_DATASET RECORDS_:
>> begin
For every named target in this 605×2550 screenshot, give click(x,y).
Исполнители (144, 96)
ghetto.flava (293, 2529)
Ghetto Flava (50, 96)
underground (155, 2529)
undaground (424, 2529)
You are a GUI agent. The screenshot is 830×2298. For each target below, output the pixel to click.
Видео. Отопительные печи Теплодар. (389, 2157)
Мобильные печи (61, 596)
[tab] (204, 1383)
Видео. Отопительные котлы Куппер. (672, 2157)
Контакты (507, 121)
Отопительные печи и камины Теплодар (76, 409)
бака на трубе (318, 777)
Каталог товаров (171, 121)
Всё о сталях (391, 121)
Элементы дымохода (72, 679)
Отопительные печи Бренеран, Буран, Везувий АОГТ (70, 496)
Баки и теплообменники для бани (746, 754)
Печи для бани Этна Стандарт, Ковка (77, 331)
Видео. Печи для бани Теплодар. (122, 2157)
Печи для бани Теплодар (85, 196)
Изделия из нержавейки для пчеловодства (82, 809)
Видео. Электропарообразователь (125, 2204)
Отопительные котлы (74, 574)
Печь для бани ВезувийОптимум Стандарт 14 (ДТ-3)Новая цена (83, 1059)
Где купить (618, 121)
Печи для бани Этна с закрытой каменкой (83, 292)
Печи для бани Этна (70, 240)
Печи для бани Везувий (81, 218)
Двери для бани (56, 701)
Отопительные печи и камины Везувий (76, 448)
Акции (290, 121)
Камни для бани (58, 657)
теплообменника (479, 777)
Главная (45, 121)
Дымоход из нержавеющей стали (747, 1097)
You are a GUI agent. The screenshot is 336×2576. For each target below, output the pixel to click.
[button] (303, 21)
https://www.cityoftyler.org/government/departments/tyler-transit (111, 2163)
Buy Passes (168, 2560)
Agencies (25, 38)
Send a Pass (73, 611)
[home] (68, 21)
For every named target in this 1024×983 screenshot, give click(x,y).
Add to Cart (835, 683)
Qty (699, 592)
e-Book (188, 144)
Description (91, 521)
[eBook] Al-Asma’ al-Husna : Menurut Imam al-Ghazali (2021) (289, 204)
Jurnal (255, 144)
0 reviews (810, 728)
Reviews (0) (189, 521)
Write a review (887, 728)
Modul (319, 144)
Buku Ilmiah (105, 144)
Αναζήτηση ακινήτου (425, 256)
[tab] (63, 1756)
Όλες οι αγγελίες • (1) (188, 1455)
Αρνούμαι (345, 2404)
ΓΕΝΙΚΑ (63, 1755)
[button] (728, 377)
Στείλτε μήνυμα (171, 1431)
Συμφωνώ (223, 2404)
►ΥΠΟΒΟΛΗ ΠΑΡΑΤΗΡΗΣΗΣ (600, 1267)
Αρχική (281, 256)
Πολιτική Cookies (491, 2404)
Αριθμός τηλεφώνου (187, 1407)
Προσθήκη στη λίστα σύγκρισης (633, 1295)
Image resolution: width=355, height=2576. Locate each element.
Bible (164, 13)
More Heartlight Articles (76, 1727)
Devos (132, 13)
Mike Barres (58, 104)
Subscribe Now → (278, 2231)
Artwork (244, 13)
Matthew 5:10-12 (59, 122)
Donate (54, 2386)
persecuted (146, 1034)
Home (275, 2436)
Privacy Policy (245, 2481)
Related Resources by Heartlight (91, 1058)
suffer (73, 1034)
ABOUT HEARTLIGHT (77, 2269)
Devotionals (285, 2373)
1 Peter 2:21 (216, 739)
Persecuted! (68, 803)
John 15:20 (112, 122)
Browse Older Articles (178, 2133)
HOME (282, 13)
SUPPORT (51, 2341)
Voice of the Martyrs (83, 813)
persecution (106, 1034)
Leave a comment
>> end
_INSTRUCTIONS TO FOLLOW_: Can you copy the lines starting at the one containing "Баки и теплообменники для бани (746, 754)" and ending at the one containing "Печи для бани Этна с закрытой", keeping both ends, with every coordinate in the answers offset by 30?

_ANSWER FOR THE TASK_:
Баки и теплообменники для бани (776, 784)
Печи для бани Этна Стандарт, Ковка (107, 361)
Видео. Печи для бани Теплодар. (152, 2187)
Печи для бани Теплодар (115, 226)
Изделия из нержавейки для пчеловодства (112, 839)
Видео. Электропарообразователь (155, 2234)
Отопительные котлы (104, 604)
Печь для бани ВезувийОптимум Стандарт 14 (ДТ-3)Новая цена (113, 1089)
Где купить (648, 151)
Печи для бани Этна с закрытой каменкой (113, 322)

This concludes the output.